Jerith led me around the base of a small hill and immediately the sounds of the camp were cut off, leaving only empty stillness—the stillness of starlit hills decorated with nothing but ruined bunkers and the scars of energy blasts. A desolate silence. "Don't you ever worry about being out here?" I asked Jerith. "All alone on a planet like this?"

"What would I worry about?" He sounded surprised at my question. "Alien ghosts?"

"Not ghosts," I answered, trying to sound like a woman who never gets the creeps. "But with so much junk left over from the war…what if you stumbled onto an old minefield? Or some robot weapon that's still active?"

He shook his head. "By the time humans arrived on Caproche, every battle site had been picked through a dozen times. The Myriapods surveyed the planet only two hundred years after the war, and you know how thorough they are.

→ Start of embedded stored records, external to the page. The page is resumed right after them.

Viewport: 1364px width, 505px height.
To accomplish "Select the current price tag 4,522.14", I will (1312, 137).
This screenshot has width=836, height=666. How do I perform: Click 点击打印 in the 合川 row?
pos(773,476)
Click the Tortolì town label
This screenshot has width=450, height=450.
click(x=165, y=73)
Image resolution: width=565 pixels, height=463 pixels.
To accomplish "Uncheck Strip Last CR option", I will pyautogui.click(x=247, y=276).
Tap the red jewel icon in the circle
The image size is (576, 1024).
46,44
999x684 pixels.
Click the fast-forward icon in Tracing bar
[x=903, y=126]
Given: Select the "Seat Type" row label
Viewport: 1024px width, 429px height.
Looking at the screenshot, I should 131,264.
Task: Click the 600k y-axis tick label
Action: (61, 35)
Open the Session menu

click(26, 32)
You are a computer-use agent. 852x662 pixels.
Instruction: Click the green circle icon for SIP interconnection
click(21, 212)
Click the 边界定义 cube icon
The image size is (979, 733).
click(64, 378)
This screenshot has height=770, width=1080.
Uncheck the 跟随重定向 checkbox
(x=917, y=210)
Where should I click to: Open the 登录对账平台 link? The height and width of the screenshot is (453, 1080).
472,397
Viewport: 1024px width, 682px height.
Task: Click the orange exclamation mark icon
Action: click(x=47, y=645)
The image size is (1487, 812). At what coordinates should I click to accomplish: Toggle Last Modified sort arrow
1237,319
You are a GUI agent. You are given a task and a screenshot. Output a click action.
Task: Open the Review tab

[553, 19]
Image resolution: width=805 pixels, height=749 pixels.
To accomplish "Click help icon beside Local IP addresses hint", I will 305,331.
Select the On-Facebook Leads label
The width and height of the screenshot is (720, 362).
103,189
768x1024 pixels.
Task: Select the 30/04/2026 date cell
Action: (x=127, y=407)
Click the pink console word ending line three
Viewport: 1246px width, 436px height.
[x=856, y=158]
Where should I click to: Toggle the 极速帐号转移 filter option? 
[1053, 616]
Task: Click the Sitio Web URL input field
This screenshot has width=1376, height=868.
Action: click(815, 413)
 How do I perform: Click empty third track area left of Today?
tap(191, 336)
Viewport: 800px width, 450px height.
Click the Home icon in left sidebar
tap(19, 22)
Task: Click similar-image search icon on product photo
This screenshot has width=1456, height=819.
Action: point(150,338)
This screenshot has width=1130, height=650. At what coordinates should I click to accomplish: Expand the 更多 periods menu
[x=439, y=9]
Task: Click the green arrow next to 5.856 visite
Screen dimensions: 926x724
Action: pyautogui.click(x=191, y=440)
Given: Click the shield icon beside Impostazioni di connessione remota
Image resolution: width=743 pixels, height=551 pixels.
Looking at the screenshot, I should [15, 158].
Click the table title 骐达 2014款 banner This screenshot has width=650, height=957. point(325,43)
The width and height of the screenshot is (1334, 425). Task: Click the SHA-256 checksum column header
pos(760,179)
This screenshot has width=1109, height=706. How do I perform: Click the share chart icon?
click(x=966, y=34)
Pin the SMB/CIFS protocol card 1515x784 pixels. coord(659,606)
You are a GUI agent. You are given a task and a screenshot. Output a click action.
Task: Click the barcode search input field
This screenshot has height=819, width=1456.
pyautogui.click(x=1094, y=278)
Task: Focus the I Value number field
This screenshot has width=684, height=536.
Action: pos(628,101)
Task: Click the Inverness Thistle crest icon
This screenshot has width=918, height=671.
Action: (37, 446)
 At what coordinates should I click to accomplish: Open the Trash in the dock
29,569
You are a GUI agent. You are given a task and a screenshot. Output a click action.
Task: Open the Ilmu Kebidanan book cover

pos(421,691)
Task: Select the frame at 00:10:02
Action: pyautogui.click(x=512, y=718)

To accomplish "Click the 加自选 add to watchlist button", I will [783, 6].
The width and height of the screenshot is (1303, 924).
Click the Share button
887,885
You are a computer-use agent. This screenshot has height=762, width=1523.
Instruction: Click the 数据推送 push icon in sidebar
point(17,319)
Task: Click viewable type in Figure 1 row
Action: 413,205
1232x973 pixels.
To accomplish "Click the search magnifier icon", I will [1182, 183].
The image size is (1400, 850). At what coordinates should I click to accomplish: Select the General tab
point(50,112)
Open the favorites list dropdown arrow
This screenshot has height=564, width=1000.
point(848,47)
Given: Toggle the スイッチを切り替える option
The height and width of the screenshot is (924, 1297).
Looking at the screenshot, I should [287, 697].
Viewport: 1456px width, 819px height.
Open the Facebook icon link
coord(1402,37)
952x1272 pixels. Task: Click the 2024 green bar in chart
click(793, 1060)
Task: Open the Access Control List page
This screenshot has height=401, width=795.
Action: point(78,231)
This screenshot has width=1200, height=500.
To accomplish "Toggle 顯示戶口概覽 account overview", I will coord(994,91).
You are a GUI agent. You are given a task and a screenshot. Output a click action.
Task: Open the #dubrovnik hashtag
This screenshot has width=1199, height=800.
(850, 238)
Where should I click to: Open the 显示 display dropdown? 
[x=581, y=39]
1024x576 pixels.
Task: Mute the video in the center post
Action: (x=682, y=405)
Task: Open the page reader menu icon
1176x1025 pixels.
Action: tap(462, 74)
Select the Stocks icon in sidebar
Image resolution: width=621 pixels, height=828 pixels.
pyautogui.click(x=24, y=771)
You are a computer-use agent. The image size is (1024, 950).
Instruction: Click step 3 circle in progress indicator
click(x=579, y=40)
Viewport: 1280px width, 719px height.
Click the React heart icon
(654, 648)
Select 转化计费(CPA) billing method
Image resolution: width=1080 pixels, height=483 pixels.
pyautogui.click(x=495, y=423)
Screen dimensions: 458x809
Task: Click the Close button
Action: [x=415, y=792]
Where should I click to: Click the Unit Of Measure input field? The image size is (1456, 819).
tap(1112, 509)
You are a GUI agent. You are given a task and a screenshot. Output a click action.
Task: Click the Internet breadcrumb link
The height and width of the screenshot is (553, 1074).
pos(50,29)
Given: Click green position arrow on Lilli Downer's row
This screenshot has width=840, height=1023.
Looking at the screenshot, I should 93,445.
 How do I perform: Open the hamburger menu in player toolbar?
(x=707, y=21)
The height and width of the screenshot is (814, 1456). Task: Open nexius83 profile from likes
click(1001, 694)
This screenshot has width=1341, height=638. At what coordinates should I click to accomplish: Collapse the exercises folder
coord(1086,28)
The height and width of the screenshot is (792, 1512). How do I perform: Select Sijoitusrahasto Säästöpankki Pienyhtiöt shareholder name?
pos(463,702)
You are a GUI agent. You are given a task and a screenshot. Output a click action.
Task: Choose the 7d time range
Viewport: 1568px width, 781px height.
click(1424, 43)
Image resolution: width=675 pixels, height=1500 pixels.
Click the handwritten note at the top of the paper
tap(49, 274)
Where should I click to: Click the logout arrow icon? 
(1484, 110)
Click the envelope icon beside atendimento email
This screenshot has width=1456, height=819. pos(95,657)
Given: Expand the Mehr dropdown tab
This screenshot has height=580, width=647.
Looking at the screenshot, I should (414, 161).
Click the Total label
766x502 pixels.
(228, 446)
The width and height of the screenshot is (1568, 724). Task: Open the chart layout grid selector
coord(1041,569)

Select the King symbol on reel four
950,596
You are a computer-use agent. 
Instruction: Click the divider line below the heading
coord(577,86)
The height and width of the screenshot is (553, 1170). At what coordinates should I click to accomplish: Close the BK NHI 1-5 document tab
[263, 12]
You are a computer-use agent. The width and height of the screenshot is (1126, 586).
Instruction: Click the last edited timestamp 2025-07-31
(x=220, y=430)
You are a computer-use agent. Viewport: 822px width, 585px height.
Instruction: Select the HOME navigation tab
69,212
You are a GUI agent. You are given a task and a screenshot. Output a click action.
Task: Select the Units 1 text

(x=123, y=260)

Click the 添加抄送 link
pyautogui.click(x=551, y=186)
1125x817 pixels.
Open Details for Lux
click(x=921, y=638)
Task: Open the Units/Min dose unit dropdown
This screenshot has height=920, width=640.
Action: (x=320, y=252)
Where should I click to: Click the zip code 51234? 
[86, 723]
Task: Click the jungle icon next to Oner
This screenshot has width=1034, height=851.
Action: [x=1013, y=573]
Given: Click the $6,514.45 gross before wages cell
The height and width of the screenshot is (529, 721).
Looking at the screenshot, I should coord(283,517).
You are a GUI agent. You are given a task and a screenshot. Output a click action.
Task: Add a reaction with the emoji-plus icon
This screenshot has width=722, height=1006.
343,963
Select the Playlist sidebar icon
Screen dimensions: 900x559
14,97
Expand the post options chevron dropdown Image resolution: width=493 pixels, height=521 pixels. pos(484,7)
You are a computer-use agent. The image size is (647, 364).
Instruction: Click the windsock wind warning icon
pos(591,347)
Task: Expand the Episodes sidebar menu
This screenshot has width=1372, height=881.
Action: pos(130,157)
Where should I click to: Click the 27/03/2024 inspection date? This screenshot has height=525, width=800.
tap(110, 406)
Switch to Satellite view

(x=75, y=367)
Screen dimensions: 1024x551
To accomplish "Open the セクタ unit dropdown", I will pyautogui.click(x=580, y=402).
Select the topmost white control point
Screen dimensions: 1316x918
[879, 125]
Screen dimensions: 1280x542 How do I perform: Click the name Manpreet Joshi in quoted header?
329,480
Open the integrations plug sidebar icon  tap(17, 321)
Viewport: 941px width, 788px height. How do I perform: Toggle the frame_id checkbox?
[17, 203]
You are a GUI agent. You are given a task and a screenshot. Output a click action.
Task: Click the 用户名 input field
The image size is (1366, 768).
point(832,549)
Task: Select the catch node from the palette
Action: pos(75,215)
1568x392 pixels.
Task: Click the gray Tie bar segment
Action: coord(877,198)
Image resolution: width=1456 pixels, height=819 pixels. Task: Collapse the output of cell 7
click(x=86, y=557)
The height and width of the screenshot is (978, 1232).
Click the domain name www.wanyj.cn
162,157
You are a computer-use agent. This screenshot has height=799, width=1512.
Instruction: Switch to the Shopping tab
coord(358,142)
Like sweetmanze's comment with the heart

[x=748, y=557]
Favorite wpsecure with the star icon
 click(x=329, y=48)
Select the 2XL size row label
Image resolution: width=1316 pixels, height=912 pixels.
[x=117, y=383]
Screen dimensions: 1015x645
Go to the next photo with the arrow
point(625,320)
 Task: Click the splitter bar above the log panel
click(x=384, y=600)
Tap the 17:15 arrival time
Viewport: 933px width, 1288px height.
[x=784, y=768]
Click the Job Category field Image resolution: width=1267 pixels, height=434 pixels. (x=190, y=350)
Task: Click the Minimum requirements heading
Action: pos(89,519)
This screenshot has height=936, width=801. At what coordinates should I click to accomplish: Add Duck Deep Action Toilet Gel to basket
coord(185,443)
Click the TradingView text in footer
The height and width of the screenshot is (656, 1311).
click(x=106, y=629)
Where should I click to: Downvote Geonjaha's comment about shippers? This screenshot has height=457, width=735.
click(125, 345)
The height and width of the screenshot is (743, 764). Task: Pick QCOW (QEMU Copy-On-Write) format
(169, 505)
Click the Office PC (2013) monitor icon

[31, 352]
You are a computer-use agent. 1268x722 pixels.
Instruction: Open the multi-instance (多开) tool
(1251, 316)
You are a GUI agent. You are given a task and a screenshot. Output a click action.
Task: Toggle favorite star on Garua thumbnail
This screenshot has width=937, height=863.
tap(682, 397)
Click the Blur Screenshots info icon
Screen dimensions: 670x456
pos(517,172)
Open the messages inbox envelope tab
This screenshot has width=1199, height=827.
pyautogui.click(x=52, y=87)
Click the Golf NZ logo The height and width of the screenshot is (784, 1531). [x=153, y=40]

Even with their best sensing equipment, they didn't find a single functional weapon, nor a working vehicle, not even a battery pack that still held its charge. No bodies either…well, nothing they recognized as bodies. Other groups came after the Myriapods—the Cashlings, the Fasskisters, five or six others—but they didn't find anything either. The races who fought here stripped the place clean when they pulled out. Nothing left but trash." He smiled. "That's why Caproche only has one loony archeologist instead of a horde of prospectors looking for alien tech."

I expected him to make one of the classic moves at that moment: casually bumping against me, or touching my shoulder to direct my attention toward something, or taking my hand to lead me across a rough patch of ground…but he kept both hands thrust firmly into the deep pockets of his work pants, and as we started walking again, he scrupulously avoided accidental contact.

That irked me.

I mean, he'd been alone and celibate on Caproche for several years. In many circles, I'm considered sexy; when I sang with the Mootikki Spiders on Trash and Thrash, the reviewer from Mind Spurs Weekly singled out "the hot brunette on the bicycle" as the high point of the album. It was insulting that this desperate man didn't even try to…

He touched my shoulder.

I turned to look at him, relieved and preparing my "thanks but no thanks" speech.